Perché i suoi genitori le avevano fatto rischiare tanto?
 
I battiti del cuore accelerano, accelerano in entrambi quei cuori ora scossi e provati, indecisi, intimiditi da chi si trovano davanti…
Ma non urla, la biondina, tiene la scatolina appresso senza muoversi, senza accennare a consegnarla a chi ha davanti.
La ucciderà?
 
- Consegnami quell’oggetto e ti risparmierò la vita. –
 
Un’affermazione fredda, un ordine quasi, mentre un congegno posto sulla lingua modifica la voce originale della donna in modo tale che, nonostante le telecamere, lei non venga scoperta.
E fa una smorfia sotto la maschera, mentre pronuncia quella frase: lei non ha mai risparmiato la vita a nessuno, nemmeno a quelli che potevano essere i suoi compagni… Ed ora che è scesa a compromessi per una mocciosa che sa tenerle testa nonostante l’ingenuità una certa rabbia le monta in testa, eppure non può farne a meno.
 
- No, non lo farò. –
 
Un attimo di stupore invade la professoressa nell’udire quelle parole: parole né dure né fredde eppure decise, di chi non ha intenzione di arrendersi nonostante il rischio…

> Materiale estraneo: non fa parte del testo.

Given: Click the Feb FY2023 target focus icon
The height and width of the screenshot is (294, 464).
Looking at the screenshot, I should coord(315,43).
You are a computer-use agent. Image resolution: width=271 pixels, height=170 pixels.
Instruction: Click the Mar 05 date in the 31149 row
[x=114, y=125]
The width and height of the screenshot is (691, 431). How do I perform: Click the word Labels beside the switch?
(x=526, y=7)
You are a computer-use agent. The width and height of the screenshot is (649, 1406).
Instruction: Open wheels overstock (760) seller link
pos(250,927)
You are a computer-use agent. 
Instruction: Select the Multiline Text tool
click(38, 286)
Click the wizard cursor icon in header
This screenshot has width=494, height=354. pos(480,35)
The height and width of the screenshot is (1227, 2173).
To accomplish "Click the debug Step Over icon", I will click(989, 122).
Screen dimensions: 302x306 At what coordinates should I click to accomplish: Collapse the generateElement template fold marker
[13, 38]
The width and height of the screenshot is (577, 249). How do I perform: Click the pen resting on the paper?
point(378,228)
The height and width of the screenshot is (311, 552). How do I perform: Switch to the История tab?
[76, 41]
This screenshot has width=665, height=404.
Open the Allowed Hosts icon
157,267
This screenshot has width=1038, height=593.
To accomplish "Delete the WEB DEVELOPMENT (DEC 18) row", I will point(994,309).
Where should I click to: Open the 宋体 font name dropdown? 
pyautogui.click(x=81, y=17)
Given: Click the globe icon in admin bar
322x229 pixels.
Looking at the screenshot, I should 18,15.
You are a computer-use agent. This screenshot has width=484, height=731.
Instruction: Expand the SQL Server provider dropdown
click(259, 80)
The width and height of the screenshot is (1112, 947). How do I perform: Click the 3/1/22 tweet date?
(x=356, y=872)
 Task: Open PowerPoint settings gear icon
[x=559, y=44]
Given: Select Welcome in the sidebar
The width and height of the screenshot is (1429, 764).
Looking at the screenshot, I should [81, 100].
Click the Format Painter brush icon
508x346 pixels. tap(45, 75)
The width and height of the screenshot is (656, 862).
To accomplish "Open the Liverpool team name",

Ma la pistola continua a rimanere puntata.
 
- Odio ripetermi… Perciò approfitta di questa concessione, non ti verrà riproposta. –
 
Asserisce dopo un lungo respiro, benché contenuto, mentre la ragazza di fronte a lei rimane tranquilla e determinata, le iridi di quel verde limpido immobili sulla donna.
Ed uno sguardo, tanto dolce quanto languido, quasi fosse dispiaciuta per una simile situazione…
 
- Non tradirò la mia famiglia, professoressa Mirani. –
 
Sgrana gli occhi, le pupille dilatate dinnanzi a quell’affermazione, a quella rivelazione…
E lo stupore, dinnanzi all’ennesima prova che quella non sia una ragazza come tante, che non sia semplicemente un essere umana: che non sia come le altre.
Non ha paura di rischiare la propria vita per chi ama.
Non ha paura di rischiare la propria vita per la famiglia.
Ma soprattutto non ha nemmeno paura di affrontare chi l’ha ferita.
 
Perché ne è certa, Elena, che quella donna non premerà il grilletto, così come era certa della sua identità: era bastato uno sguardo, uno soltanto, per riconoscere quelle profonde iridi nere che dal primo giorno di scuola la tormentavano.
E si trovano lì ora, entrambe, smascherate l’una dinnanzi all’altra, immobili.
 
Cala il silenzio per qualche attimo, fin quando la donna non compie una smorfia sonora mentre lo sguardo da stupito è tornato quello sadico di sempre: quello di chi brama una vittoria senza confini.
 
- Sei una stupida… -
 
Asserisce semplicemente, prima di fare uno scatto rapidissimo verso la ragazza, le iridi nere che tentano di fulminarla in ogni modo.
Ma Elena non si muove nemmeno questa volta, perché non teme ciò che le accadrà, perché non teme di rischiare contro un’anima dannata, ossessionata
Un’anima che soffre, e questo lei lo sa benissimo non perché sia una sensitiva o chissà cosa, ma perché semplicemente è una persona che pensa col cuore.
 
Stringe a sé la scatolina, prima che l’insegnante la colpisca alla nuca: un colpo rapido e secco, ma preciso, in modo da farle perdere i sensi senza ferirla.
Perché?
Perché non ferirla?
Perché non ucciderla?
 
Si convince che l’abbia fatto per ripicca, per vendetta.
Che la stia prendendo sulle spalle, assieme alla scatolina che mette nel marsupio, solo perché lei l’abbia riconosciuta.
Si convince che la stia rapendo per non lasciare traccia, perché nessuno irrompa nella stanza dopo uno sparo e le renda più difficile la fuga.
 
Si convince che non ucciderla le sia soltanto convenuto, mentre il suo è un disperato modo per portarsi appresso qualcosa di cui non si può fare a meno.